C# – Protecting the code from reverse engineering


As discussed in similar questions here and here I want to protect my code from reverse engineering.

My situation is as Simucal describes in his (excellent) answer here:

Basically, what it comes down to is
the only chance you have of being
targeted for source theft is if you
have some very specific, hard to
engineer, algorithm related to your
domain that gives you a leg up on your
competition. This is just about the
only time it would be cost-effective
to attempt to reverse engineer a small
portion of your application.

I have exactly this situation. A hard to engineer algorithm which is elegant and valuable for our specific domain.

After spending months fine tuning and developing this the end result is very compact (approx. 100 lines of code) and elegant.
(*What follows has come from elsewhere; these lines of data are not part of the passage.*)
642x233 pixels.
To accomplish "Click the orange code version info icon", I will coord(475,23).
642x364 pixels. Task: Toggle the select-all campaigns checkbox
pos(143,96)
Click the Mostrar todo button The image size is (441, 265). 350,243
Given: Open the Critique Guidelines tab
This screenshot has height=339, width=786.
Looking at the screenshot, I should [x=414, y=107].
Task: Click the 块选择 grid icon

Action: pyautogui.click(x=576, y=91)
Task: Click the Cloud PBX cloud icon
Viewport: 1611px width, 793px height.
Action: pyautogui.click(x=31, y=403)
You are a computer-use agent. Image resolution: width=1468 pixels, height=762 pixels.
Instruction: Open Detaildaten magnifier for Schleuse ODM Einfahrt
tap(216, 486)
I want to protect this specific part of the code from reverse engineering or at least make it reasonable difficult.

The scenario is a rich-client application written in C# and I have to deploy this part of the code – I cannot execute it from a webservice.

I think extracting the code and rewriting it in a unmanaged native binary is not an option due to performance reasons (and cross boundary issues).

Initially I wanted to do simple obfuscation but given the small size of the code I don't think this will offer much protection.

Ideally I would like to protect my whole application but there are two main issues that seem to make ordinary obfuscaters and 3rd party packers difficult to use:

  1. The application offers a plugin interface and therefore some assemblies (and interfaces/classes) should not be obfuscated and packed

  2. We still want to be able to get to a real stack trace when receiving error reports – potentially this could be done my mapping obfuscation to the real code.

Setting these issues aside (although I would appreciate any input on this as well), what is a good way to protect a tiny part of my code from reverse engineering? I am not concerned about anyone altering or hacking the code but want to make it difficult to understand and reverse engineer it.

Best Solution

You should obfuscate the complete code since it gets harder to reach that small valuable part. The smaller the code gets, the easier it becomes to understand it. Most obfuscators should not mess with public interfaces since there are many obfuscated libraries out there.

However I think you should rather convince users that there are no special tricks there instead of trying to hide it. To quote Kaiser Soze, "the greatest trick The Devil has ever pulled is to convince the world that he doesn't exist".

And of course you can always file a patent for your invention and protect yourself legally.